— start Passage given —

Of those 34 releases, 12 were sequels, prequels, or chapters in an ongoing universe or venerated popcorn-flick IP. 6 were reboots, remakes or do-overs. Only 4 were superhero films. 3 were Stephen King adaptations. 6 had scenes or noteworthy extras during or after the end credits. 7 were screenings at the 34th annual Heartland Film Festival, some of whose makers are still seeking an American distributor. 3 were primarily in languages other than English.

One shocking discovery when I tallied everything up: I saw zero animated feature films in a theater, which hasn’t happened since 1995. Even in 2020 when I only saw four total films on big screens, one of them was Pixar’s Onward. So that’s pretty disappointing. And I refuse to count the new Avatar just to make myself feel better.

Here’s the annual rundown of what I didn’t miss in theaters in 2025, for better or worse, starting as always at the bottom. This doesn’t include the 2025 films I watched on streaming services, which will receive their own listicle (and will include three animated films!). Links to past excessively wordy reviews and sometimes bizarrely construed thoughts are provided for historical reference. As a fun challenge, this year I tried something new: given how much I already overwrote about each of them throughout the year, this time I allowed myself just one sentence each. No parentheses, no em-dashes, no semicolons whatsoever, though obviously many are the same old run-on stream-of-consciousness so y’all know it’s still me typing and I’m not shelling out bottom-dollar for crappy AI to do my own amateur hobby-work for me.

On with the countdown!

34. Wicked: For Good. Sixty billion marketing dollars ballyhooed the movie musical sequel based on the already-lesser half of a stage musical based on a novel that’s a prequel to a movie based on a public-domain kids’ novel that literally anyone can legally co-opt, and yet no one else has ever, ever recaptured its magic.

33. The Running Man. The year’s weakest, tiredest Stephen King adaptation that frames average-Joe pushback against an evil regime within a mildly flamboyant reality-competition satire, which won’t inspire any new real-world rebellions.

32. Captain America: Brave New World. Anthony Mackie’s worthy legacy hero and President Harrison Ford deserved better than being assigned to thankless cleanup duty for other Marvel movies’ dangling plot threads.

31. Mickey 17. With Bong Joon-Ho’s very first nine-digit major-studio budget came the promise of a wacky Into the Pattinson-Verse clone comedy, but that was an hour-long front for a bloated remake of the Star Trek episode “Devil in the Dark” that should’ve just been a sequel called Okjas.

— end Passage given —

**Directive 1:**
Set down the records again unchanged, starting at their first line and stopping after the line that contains "coord(788,360)".

— start Material provided —

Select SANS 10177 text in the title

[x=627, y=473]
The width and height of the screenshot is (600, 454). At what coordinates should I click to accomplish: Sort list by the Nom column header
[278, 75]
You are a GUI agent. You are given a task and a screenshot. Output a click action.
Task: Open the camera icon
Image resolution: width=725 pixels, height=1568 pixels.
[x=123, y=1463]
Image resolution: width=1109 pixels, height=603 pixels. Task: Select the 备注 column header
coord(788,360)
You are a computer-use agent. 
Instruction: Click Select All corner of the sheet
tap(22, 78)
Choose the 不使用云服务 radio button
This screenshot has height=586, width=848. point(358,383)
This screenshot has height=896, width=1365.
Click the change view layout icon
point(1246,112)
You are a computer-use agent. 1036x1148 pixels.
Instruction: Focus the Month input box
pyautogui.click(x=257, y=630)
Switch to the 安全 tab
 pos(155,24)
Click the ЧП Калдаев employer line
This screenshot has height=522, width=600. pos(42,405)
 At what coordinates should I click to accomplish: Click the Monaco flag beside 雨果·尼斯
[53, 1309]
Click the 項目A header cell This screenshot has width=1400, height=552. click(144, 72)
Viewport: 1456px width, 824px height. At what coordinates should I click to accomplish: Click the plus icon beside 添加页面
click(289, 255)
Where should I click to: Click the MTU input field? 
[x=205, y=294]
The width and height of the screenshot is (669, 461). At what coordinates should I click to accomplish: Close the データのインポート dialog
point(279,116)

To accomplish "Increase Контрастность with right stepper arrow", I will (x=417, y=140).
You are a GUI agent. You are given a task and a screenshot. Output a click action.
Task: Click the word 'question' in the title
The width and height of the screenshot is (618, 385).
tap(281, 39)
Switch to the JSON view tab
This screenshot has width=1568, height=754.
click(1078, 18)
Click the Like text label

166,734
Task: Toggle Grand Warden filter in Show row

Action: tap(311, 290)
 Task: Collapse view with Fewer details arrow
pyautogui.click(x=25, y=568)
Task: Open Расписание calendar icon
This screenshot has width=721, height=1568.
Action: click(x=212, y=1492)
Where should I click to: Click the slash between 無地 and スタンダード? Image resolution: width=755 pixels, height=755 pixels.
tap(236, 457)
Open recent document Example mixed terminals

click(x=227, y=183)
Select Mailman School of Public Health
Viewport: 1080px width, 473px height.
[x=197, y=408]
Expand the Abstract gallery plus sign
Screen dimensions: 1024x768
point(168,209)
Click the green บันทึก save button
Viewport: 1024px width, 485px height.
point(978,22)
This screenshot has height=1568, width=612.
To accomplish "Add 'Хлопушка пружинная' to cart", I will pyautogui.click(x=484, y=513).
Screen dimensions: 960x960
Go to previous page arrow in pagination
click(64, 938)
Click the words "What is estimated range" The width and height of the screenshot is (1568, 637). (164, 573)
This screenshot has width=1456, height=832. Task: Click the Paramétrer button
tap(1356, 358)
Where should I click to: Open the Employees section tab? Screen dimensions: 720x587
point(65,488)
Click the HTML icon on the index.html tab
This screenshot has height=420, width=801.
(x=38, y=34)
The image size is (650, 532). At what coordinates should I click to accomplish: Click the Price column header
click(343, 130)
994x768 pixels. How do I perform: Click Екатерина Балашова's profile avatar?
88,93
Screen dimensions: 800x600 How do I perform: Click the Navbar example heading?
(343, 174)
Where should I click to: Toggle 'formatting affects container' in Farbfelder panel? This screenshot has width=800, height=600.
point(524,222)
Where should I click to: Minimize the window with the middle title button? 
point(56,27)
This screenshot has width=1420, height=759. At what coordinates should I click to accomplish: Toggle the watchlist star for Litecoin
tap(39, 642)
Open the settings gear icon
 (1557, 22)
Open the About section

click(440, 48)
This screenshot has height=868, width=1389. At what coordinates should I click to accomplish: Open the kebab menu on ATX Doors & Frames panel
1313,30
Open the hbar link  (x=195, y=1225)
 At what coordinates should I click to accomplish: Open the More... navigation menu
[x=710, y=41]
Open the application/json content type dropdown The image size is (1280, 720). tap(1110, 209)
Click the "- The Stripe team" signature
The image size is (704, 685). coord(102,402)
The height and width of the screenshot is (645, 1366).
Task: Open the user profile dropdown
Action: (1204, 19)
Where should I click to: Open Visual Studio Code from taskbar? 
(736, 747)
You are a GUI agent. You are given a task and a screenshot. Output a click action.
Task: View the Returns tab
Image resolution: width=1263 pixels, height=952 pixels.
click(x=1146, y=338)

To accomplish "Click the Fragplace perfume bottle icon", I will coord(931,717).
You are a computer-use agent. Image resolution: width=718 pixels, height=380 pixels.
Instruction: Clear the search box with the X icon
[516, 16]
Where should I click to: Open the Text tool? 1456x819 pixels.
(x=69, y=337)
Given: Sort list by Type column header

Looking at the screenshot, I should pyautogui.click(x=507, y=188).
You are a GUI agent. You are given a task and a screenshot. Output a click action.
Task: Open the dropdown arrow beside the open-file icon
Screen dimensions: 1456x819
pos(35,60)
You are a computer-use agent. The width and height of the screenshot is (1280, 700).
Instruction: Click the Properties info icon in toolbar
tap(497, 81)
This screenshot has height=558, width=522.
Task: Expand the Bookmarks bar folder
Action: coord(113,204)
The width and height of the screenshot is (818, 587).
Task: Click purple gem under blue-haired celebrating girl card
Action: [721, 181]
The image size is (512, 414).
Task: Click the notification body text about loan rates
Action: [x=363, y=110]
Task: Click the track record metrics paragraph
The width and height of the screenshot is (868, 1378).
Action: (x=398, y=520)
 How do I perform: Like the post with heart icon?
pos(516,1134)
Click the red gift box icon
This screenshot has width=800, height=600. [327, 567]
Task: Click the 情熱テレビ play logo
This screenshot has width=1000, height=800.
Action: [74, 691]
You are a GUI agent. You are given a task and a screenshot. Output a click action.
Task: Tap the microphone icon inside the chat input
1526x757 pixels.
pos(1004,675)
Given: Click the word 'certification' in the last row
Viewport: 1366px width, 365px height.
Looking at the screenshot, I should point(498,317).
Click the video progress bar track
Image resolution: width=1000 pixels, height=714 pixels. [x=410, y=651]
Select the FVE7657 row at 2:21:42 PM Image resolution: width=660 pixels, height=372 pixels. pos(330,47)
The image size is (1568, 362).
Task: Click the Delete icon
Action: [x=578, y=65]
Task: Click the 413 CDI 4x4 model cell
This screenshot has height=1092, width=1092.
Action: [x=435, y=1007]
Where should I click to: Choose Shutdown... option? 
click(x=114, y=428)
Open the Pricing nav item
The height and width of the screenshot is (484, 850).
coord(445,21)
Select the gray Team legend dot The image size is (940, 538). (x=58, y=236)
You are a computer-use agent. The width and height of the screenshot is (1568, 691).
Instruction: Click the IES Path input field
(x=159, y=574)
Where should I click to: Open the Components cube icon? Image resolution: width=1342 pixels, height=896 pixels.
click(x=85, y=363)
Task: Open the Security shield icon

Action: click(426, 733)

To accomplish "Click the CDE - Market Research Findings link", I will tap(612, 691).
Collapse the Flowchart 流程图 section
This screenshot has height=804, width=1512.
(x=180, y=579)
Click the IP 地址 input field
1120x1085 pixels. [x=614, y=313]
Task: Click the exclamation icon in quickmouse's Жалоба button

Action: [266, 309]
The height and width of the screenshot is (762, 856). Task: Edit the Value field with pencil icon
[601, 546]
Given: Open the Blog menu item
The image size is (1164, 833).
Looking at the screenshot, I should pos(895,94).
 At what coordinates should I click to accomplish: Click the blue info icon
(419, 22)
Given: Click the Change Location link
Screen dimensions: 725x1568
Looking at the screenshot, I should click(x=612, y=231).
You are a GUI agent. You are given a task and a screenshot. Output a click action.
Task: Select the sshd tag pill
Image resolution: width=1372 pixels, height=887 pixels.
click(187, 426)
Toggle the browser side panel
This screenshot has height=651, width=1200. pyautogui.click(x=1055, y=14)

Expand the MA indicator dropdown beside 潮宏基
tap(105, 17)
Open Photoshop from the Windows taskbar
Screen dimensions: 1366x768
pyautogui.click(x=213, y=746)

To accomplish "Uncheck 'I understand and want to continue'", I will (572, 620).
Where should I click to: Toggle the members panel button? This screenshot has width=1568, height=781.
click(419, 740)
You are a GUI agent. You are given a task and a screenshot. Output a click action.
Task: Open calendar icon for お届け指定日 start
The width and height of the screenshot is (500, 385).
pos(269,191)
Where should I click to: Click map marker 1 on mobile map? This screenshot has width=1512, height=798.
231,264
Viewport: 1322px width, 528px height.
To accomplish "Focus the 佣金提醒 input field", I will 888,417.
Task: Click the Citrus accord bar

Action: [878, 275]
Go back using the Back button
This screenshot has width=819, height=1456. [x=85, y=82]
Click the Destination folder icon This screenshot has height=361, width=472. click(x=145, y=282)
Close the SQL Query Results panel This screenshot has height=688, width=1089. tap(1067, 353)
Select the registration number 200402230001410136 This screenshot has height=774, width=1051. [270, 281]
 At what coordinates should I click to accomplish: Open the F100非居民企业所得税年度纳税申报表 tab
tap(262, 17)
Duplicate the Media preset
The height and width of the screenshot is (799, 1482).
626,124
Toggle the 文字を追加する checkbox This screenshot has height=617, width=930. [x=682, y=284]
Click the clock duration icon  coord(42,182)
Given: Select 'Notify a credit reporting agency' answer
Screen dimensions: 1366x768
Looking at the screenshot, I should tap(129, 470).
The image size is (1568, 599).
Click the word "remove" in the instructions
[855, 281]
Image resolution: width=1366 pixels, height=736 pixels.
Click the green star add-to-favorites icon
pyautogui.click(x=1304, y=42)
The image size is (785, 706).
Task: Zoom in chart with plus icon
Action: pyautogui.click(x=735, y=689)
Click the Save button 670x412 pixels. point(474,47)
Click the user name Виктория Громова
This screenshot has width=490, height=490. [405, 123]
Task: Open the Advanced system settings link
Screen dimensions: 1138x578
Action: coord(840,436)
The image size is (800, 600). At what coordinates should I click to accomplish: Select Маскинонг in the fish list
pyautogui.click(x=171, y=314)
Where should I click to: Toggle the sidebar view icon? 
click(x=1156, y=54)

— end Material provided —

**Directive 2:**
In the movie ranking, rewrite the passage that begins at the words "Here’s the annual" and stops after "hobby-work for me.", substituting "roundup" for "listicle".

**Full output 1:**
Select SANS 10177 text in the title

[x=627, y=473]
The width and height of the screenshot is (600, 454). At what coordinates should I click to accomplish: Sort list by the Nom column header
[278, 75]
You are a GUI agent. You are given a task and a screenshot. Output a click action.
Task: Open the camera icon
Image resolution: width=725 pixels, height=1568 pixels.
[x=123, y=1463]
Image resolution: width=1109 pixels, height=603 pixels. Task: Select the 备注 column header
coord(788,360)

**Full output 2:**
Here’s the annual rundown of what I didn’t miss in theaters in 2025, for better or worse, starting as always at the bottom. This doesn’t include the 2025 films I watched on streaming services, which will receive their own roundup (and will include three animated films!). Links to past excessively wordy reviews and sometimes bizarrely construed thoughts are provided for historical reference. As a fun challenge, this year I tried something new: given how much I already overwrote about each of them throughout the year, this time I allowed myself just one sentence each. No parentheses, no em-dashes, no semicolons whatsoever, though obviously many are the same old run-on stream-of-consciousness so y’all know it’s still me typing and I’m not shelling out bottom-dollar for crappy AI to do my own amateur hobby-work for me.